> **TEXT SHOWN**
::::::

The outbreak originated in Kamituga, a small miner’s town on the edge of the rainforest in the national reserve Massif D’itombwe in late 2023. The virus spread throughout the region, many of the infected displaying lesions around their genitals. There were also many sex workers among initial patients, which led health experts to conclude a common cause of transmission was through sexual contact. By august, the spread had become so large that the World Health Organization declared a Public Health Emergency of International Concern.
Since, the DRC has reported 9247 official cases in 2024 (as of 15th December). Neighboring Burundi and Rwanda are behind with 2650 and 1027 cases respectively, and the virus has also spread to countries bordering the north and the south of Congo. The figures are deceptive though - it is believed that “over half of suspected and confirmed cases do not go on to be tested”, and that in general, the real numbers are much higher. This includes the number of people who have died from the disease, which the official count claims is 43, while the suspected count reaches up to 1138 dead.

::::::

> **ENTRIES SUPPLIED**
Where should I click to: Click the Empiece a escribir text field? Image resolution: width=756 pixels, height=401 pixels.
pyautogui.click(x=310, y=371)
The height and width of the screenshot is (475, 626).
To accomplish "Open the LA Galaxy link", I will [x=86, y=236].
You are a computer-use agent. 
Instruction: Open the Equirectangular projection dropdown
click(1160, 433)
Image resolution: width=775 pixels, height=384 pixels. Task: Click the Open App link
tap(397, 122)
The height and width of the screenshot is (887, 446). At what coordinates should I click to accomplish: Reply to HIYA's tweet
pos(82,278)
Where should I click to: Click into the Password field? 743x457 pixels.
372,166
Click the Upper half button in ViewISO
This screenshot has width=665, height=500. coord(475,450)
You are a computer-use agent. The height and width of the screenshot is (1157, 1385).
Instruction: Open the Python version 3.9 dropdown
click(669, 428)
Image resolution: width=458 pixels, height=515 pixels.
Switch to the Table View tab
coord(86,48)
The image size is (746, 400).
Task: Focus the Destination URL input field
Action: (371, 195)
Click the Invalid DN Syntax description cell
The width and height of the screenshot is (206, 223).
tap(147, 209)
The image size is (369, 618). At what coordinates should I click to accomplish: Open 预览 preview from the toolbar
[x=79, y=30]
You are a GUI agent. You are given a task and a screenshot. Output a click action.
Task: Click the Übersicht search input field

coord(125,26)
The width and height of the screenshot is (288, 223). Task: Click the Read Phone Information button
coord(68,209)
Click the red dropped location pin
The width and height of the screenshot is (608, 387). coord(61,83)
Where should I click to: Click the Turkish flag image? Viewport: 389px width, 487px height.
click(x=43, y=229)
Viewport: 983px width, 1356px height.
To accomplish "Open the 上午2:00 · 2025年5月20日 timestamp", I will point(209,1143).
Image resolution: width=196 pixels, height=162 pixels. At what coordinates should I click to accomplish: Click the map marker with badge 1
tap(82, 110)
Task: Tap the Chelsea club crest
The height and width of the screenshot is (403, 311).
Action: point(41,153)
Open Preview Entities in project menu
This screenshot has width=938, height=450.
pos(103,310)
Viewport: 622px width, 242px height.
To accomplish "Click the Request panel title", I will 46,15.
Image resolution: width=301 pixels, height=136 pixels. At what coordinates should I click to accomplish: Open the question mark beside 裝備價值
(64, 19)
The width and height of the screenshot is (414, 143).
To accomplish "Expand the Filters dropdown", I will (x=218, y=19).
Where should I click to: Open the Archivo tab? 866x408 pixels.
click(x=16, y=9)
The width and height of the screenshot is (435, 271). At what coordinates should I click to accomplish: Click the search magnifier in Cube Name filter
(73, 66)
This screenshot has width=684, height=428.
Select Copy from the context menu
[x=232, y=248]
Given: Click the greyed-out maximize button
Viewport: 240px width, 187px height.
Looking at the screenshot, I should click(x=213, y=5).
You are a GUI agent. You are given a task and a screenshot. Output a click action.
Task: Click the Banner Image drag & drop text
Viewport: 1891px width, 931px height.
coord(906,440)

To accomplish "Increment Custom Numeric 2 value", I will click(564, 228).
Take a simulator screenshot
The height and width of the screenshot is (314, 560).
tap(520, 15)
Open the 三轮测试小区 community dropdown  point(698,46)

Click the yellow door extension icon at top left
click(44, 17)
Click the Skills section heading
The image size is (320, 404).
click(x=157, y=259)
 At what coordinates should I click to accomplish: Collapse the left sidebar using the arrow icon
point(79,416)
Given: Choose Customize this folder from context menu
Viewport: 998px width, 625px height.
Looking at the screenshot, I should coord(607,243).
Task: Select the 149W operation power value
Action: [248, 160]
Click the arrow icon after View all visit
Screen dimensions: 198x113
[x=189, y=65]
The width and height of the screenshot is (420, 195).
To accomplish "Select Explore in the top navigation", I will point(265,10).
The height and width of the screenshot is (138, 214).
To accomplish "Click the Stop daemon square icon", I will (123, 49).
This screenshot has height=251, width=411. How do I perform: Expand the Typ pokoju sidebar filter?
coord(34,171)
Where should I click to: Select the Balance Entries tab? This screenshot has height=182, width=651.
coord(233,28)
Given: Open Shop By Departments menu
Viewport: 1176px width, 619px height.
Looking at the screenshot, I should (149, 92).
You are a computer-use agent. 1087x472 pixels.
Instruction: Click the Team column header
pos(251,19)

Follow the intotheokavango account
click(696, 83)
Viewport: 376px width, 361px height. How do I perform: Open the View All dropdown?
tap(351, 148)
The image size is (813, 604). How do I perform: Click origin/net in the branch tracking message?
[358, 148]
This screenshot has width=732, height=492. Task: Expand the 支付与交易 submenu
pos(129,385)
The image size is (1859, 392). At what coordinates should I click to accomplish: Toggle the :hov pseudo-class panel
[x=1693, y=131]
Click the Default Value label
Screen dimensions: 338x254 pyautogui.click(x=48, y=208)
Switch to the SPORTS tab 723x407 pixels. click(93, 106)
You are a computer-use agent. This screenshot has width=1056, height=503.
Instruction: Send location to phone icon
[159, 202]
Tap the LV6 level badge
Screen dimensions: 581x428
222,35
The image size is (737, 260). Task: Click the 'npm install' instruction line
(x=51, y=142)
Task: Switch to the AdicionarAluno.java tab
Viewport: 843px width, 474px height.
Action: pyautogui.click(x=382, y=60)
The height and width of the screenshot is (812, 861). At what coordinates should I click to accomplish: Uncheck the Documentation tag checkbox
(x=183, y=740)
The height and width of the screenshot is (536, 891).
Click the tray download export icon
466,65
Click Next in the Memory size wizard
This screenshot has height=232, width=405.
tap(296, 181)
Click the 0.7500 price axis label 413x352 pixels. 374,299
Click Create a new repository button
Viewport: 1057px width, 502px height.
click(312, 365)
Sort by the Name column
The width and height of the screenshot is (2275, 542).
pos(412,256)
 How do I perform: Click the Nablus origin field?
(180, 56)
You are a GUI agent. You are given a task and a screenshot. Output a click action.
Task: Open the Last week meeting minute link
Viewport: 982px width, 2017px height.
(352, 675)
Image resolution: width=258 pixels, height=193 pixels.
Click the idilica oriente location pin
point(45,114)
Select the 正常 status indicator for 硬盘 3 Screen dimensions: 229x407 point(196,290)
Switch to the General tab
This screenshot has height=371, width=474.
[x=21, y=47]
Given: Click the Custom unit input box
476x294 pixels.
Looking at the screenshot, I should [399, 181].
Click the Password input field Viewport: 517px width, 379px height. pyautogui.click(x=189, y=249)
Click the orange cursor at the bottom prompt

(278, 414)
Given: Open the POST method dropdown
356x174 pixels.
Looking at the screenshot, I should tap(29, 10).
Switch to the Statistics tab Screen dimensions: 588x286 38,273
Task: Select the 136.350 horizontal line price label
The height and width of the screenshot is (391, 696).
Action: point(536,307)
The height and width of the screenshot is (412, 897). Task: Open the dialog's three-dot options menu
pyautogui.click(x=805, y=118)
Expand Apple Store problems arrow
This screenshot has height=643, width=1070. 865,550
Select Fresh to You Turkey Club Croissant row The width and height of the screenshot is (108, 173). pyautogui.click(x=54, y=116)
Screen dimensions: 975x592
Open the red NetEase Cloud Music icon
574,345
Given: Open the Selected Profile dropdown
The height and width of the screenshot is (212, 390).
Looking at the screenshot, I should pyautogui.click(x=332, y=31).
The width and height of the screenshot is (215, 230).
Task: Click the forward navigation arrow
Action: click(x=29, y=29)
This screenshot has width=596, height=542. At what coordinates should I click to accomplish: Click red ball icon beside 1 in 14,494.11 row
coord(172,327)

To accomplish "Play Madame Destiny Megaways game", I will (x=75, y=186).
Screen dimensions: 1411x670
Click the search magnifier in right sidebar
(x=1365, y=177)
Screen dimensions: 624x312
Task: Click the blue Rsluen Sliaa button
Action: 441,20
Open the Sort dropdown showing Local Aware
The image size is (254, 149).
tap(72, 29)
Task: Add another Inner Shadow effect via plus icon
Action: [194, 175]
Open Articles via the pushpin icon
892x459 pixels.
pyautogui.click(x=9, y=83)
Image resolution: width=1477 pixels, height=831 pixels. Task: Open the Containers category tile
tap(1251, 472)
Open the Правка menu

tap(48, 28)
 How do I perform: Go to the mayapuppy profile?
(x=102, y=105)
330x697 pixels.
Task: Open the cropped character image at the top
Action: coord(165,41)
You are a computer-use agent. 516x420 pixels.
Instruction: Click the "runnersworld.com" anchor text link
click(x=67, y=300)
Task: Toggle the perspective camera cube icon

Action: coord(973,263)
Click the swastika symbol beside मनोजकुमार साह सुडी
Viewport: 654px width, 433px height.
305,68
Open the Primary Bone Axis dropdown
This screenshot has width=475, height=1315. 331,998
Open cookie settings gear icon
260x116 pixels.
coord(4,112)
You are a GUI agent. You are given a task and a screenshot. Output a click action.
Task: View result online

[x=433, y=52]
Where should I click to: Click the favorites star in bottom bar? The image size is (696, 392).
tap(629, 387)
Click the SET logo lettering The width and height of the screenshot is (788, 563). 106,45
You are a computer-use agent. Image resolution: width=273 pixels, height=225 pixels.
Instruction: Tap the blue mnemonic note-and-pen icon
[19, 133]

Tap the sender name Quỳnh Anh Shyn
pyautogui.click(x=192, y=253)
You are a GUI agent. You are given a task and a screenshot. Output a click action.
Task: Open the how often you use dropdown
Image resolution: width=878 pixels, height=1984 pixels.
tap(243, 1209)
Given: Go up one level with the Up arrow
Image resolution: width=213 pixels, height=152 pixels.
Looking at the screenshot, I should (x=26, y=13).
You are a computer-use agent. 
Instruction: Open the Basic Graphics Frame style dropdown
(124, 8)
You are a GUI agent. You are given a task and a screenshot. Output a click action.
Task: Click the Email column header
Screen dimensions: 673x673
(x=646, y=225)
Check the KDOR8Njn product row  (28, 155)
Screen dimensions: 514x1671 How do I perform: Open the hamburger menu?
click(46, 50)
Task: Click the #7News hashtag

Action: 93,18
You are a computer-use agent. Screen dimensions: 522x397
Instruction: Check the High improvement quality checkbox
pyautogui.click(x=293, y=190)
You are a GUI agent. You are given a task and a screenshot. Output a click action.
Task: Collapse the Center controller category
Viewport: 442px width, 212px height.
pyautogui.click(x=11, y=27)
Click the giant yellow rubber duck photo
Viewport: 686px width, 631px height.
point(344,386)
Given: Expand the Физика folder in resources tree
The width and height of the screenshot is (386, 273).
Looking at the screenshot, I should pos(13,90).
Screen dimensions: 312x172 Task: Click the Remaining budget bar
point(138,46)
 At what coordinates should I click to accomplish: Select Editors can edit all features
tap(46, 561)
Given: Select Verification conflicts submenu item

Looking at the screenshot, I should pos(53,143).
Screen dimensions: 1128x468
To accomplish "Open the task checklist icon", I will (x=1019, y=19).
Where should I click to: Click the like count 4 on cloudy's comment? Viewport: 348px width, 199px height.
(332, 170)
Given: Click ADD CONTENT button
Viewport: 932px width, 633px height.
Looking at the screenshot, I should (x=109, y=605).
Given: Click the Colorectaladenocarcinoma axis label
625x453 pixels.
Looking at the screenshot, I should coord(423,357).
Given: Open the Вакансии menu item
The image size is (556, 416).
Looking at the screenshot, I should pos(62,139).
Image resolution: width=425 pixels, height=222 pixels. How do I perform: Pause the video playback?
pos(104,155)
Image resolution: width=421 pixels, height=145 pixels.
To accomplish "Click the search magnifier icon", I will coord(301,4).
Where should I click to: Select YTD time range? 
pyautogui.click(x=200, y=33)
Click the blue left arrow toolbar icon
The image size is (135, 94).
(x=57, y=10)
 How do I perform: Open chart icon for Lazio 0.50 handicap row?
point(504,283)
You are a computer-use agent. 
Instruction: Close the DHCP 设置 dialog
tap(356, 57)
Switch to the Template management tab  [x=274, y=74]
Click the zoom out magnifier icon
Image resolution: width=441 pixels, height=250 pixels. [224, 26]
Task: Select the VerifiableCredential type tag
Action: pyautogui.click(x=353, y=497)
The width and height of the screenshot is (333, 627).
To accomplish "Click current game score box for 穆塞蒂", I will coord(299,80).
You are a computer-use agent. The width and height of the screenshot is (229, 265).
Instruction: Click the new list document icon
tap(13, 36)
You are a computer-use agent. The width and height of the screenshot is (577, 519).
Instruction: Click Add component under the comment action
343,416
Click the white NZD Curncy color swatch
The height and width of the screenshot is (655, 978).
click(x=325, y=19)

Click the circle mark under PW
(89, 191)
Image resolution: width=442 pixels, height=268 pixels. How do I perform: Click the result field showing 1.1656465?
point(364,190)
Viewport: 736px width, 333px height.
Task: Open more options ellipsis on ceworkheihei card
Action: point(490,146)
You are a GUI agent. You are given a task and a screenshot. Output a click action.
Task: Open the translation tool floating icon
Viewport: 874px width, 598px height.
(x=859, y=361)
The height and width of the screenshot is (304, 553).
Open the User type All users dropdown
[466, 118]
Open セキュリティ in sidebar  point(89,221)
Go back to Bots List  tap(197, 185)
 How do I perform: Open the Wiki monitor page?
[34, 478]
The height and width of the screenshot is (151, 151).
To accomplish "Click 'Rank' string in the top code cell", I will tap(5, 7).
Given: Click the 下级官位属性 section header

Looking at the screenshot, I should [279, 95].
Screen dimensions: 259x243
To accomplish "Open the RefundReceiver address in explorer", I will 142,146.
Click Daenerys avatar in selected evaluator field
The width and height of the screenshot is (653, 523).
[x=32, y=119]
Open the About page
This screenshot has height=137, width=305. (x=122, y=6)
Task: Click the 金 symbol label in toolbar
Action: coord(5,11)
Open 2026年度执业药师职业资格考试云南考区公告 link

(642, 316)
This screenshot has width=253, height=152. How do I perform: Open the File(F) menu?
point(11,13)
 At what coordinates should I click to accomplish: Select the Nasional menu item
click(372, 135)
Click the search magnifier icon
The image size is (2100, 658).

::::::

> **PROBLEMS AND TASKS**
1. According to the text about the Kamituga outbreak, where did the outbreak originate?
2. Write the next part of the text about the Kamituga outbreak, picking up after its final sentence.

> **TASK-BY-TASK OUTPUTS**
1. In Kamituga, a small miner's town on the edge of the rainforest in the national reserve Massif D'itombwe.

2.
Charted data from the world health organization backs this up: there is a significant oversight in the number of cases confirmed in November, which was just below 300, while an aggregate of suspected and confirmed cases rose to over 2000. In truth, the real number is simply unknown.
What is known is that health centers have been overwhelmed with cases. While many aren’t severe, and the mortality rate of MPox is generally low in epidemic provinces, at around 3.6%, the situation has still exacerbated already difficult lives for many. To a large extend, the remoteness of the affected regions plays a role. Probably to an even larger extent though, is the DRC’s political situation.
Since the start of the epidemic, the government has received international aid and deployed vast testing, prevention measures and a vaccine rollout to contain the further spread of the disease. However, vaccine distribution in many affected communities is still low, and according to Science, the containment, hygiene and education efforts remain “spotty”. The DRC’s government is accused of having neglected the importance of a strong response in the initial phases of the epidemic, which is the leading cause in the current exacerbation.
Vaccine doses have only started rolling out since September, almost a year after the first case, since it took regulators until June 5th to approve the MVA vaccine (a commonly used treatment which was effective in a 2022 outbreak in Nigeria). There is also the account of 50,000 doses of MVA which USAID proposed to send in early 2023 (when MPox was spreading across the rest of the globe). These were delayed due to “administrative and contractual requirements” not being met.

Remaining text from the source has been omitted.